Just as long as you know I’m acting. I don’t eat cheeseburgers in my car every meal. Sure, once in a while. So do you. I’ve seen you at red lights digging into a Wendy’s bag.

I’ve been to many of the restaurants on Alison’s Top 100, and I’ll bet that hers will close before mine. I should come up with my own Top 100 restaurants. I recently had dinner at La Favola — which is not in Houston. You get the idea.

During Alison’s visit to the restroom, I called the waiter over. I’m going to be leaving the moment this ordeal is over: I hear that you guys make a pretty strong pizza next door. As I walk out, how about you slip me a pie with sausage and mushrooms? I ate that pizza, on my lap, in my car, on my home.

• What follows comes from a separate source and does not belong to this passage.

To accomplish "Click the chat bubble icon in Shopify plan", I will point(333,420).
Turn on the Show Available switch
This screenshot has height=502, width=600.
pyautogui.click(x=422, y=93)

Here’s the where this story falls off the track. I took photos of each plate and posted them on Twitter. I do that a lot. It used to be bad manners. Now restaurants encourage guests to post photos. I did not write one word, did not say where I was, with whom I was dining. Twitter lit it up:

“Does that restaurant know it ruined a pretty plate by putting a tiny bit of food on it?”

“There’s always Whataburger on the way home.”

“I hope you snuck in a Snickers bar.”

Other comments were brutal and got personal. The next day I went to work, and the big editor said, “I heard you got into a Twitter war with Alison Cook.” Whoa, not me. I didn’t write one word on Twitter last night. True.

The capper: a few days go by, it’s the night of Alison Cook’s big Top 100 Restaurants party. It’s her moment. Guess who the emcee was?